What made my heart sink when reading Seth’s post is that, in the arts, we have so few buyers who already believe our work is worth even what it costs us to make it.
If you read my blog very often, or hear me speak, you’ll hear about “value” a lot. Our “values” affect what we “value” enough to see a good “value” in what we buy.
If something is really cheap (a $.99 download on iTunes), we don’t have to value it very much to buy it. I’ve downloaded songs that I’ve listened to on repeat for 15 minutes, then never listened to again. It was worth $.99 to me, but I wouldn’t have paid $3 for the song while holding a $3 Starbucks coffee in my hand that would be gone before I stopped listening to the song on repeat.
If something is expensive (and expensive is relative) it has to really be valu-able to me before I’ll spend (what seems like) a lot of money on it. I’ve dropped $100 on a ticket to a play in NYC that I really really really wanted to see, at a time when I didn’t think I could “afford” a $3 Starbucks.
So the artist has a few choices:
- Reduce the cost of making it to the point that enough people will buy it for what it costs to make.
- Find the people who value it enough to pay what it costs.
- Teach people to value it enough to pay what it costs.
- Pay the customer to take it off your hands.
My goal is to help artists make more money so they can make more art. So, yeah, you’ll be hearing more from me about this….

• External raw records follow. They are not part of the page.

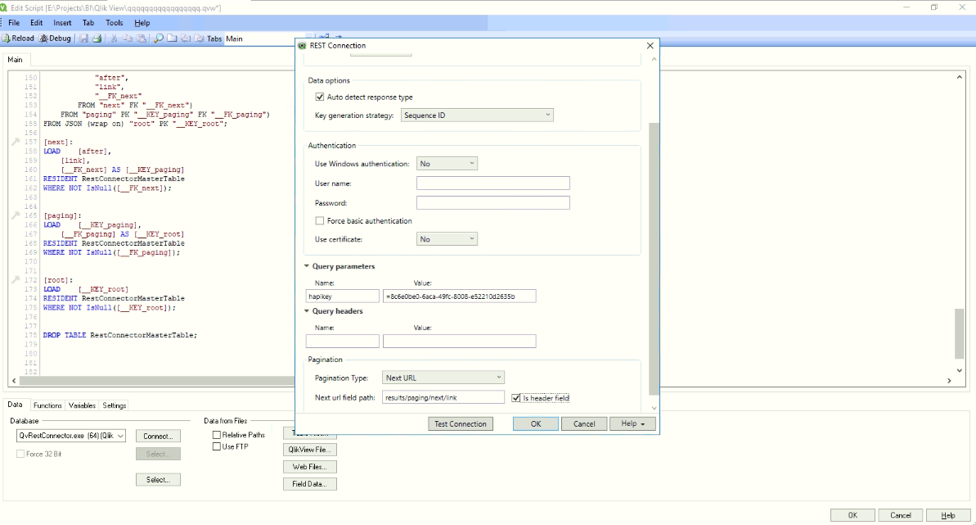The height and width of the screenshot is (525, 976).
Task: Click the Cut scissors toolbar icon
Action: (x=115, y=38)
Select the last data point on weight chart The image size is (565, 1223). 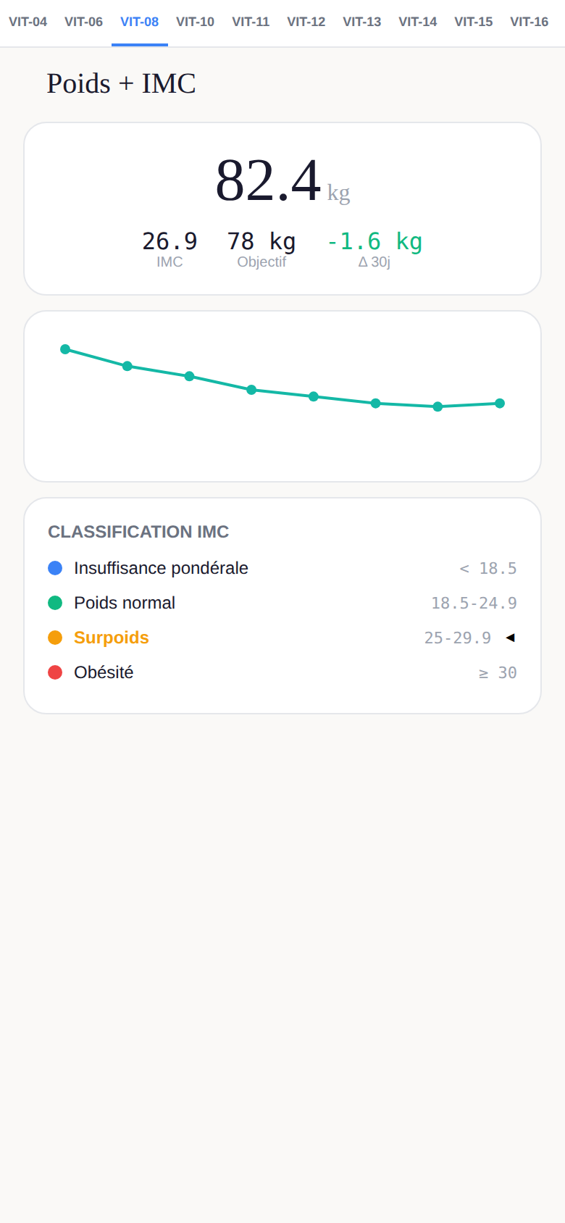click(x=500, y=404)
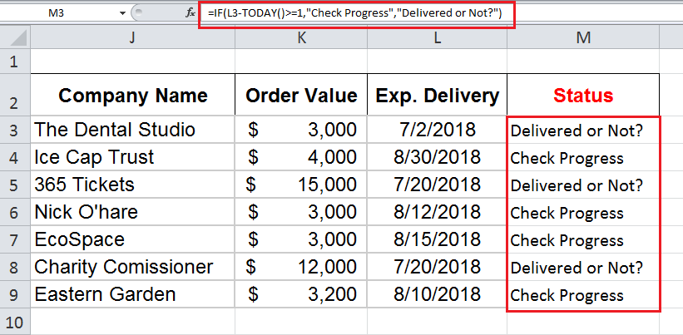Viewport: 683px width, 335px height.
Task: Select row 10 header
Action: pyautogui.click(x=14, y=322)
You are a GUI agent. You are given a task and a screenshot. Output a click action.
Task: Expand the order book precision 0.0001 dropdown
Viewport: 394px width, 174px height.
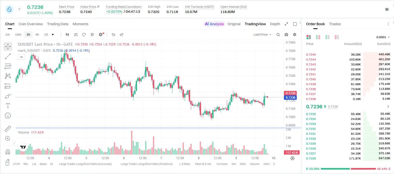(x=383, y=37)
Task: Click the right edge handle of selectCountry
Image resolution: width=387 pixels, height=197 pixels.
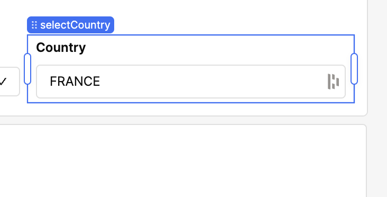Action: point(354,69)
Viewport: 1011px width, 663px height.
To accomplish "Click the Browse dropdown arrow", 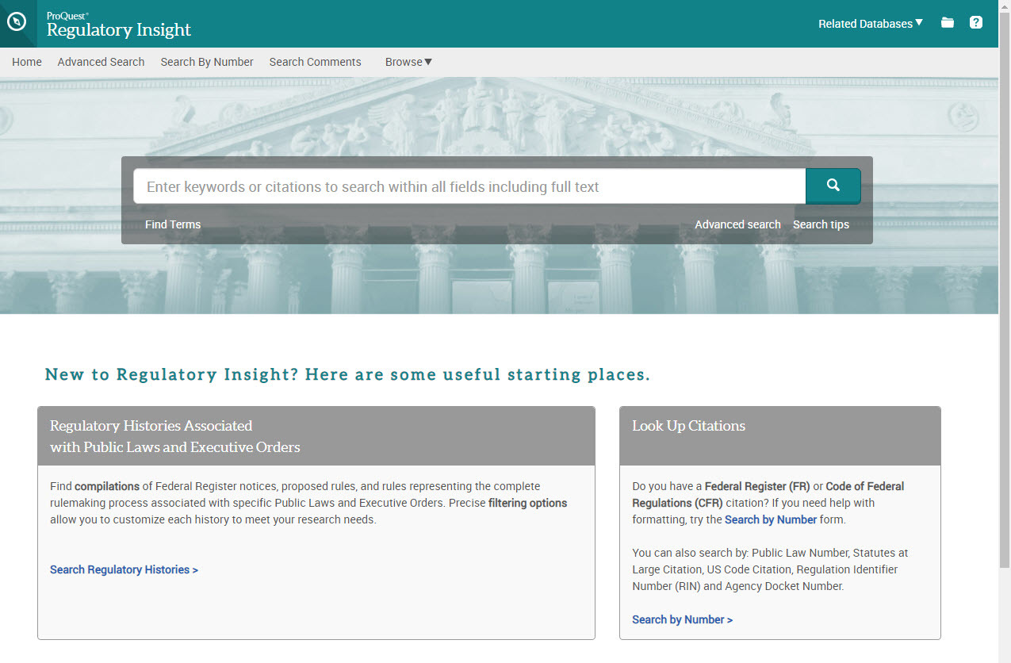I will click(x=427, y=61).
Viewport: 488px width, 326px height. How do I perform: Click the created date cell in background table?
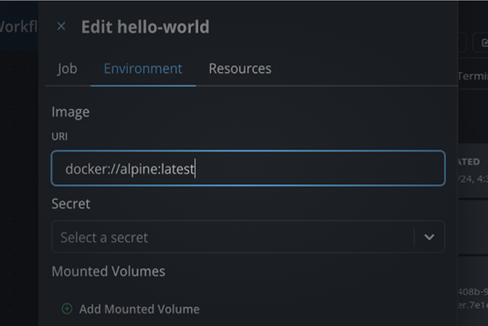(x=472, y=179)
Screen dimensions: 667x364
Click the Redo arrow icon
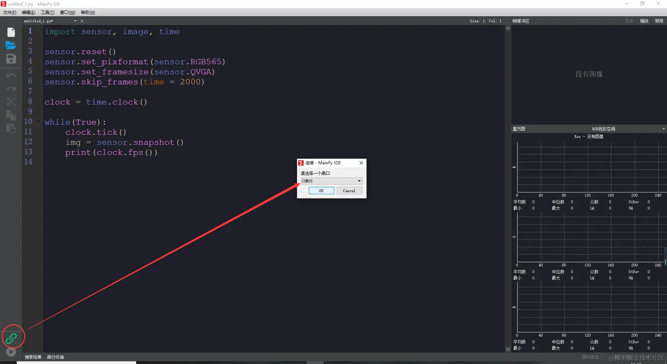coord(11,89)
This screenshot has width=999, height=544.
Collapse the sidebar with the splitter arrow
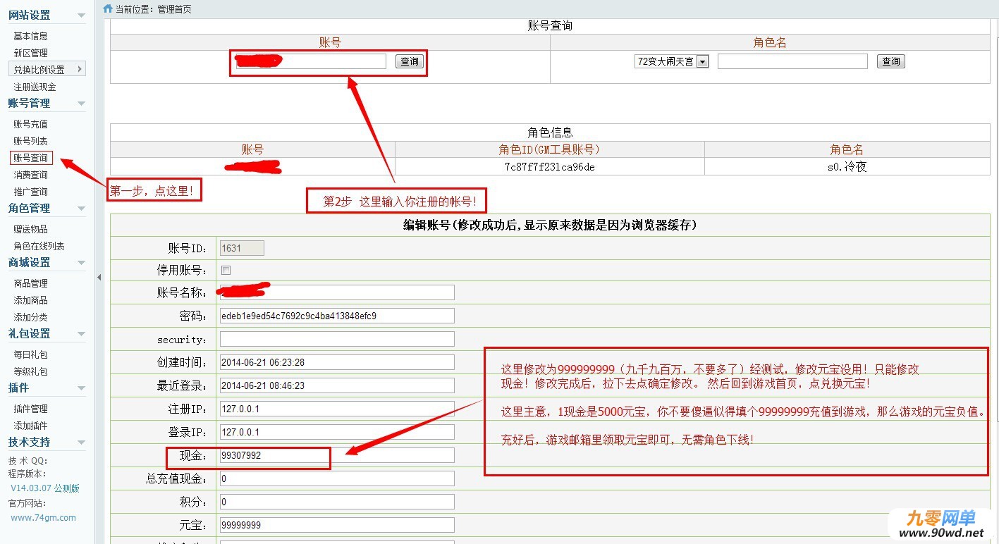[99, 277]
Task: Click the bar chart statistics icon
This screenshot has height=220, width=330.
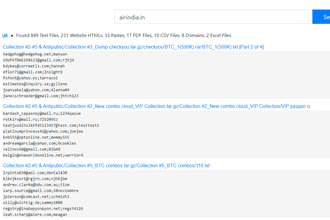Action: click(5, 35)
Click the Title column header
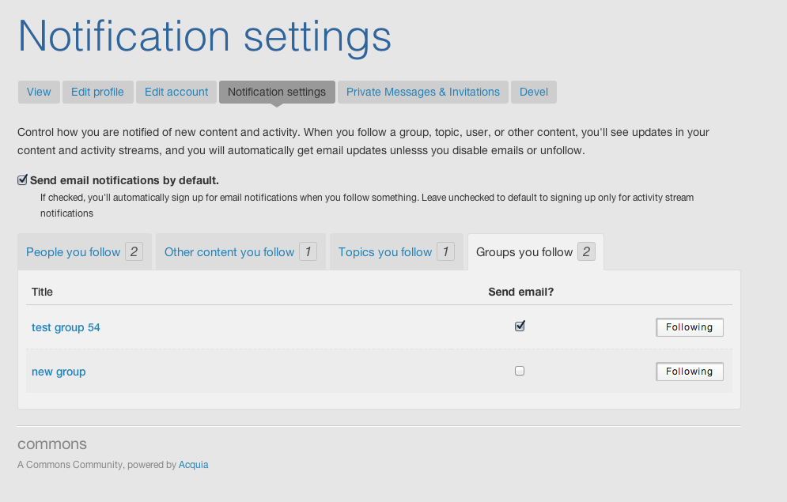This screenshot has height=502, width=787. tap(42, 292)
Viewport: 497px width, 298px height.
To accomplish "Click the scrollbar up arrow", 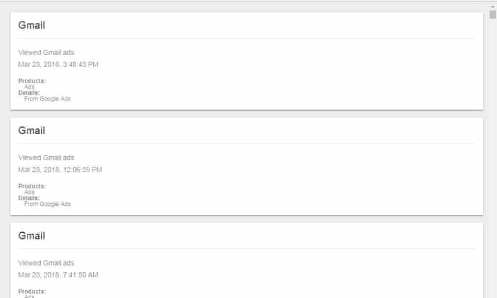I will point(493,6).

*The phrase “paying the customer to take it off your hands” only works for things like visual art where there’s a product that’s going to go home with the customer. For other types of artists, like musicians or filmmakers or dancers, they’d be “making a donation” to the customer of their time or of the cost of their materials, equipment, and business operations that it takes to do what the artist does. So if a musician has calculated that their break-even rate for playing music is $50/hour, but the bar is only offering them $50 for two hours of playing, if the musician takes the gig they’re making a donation to the bar of $50. Which the musician can certainly choose to do. Making a donation to the bar might be better than sitting at home, especially if you want to support the bar. Or they can find other bars to play at that value their time more. Or they can try to teach the bar what their music is really worth. But think veeerrry carefully before accepting unpaid work with the expectation that it will cultivate paid work. It rarely does.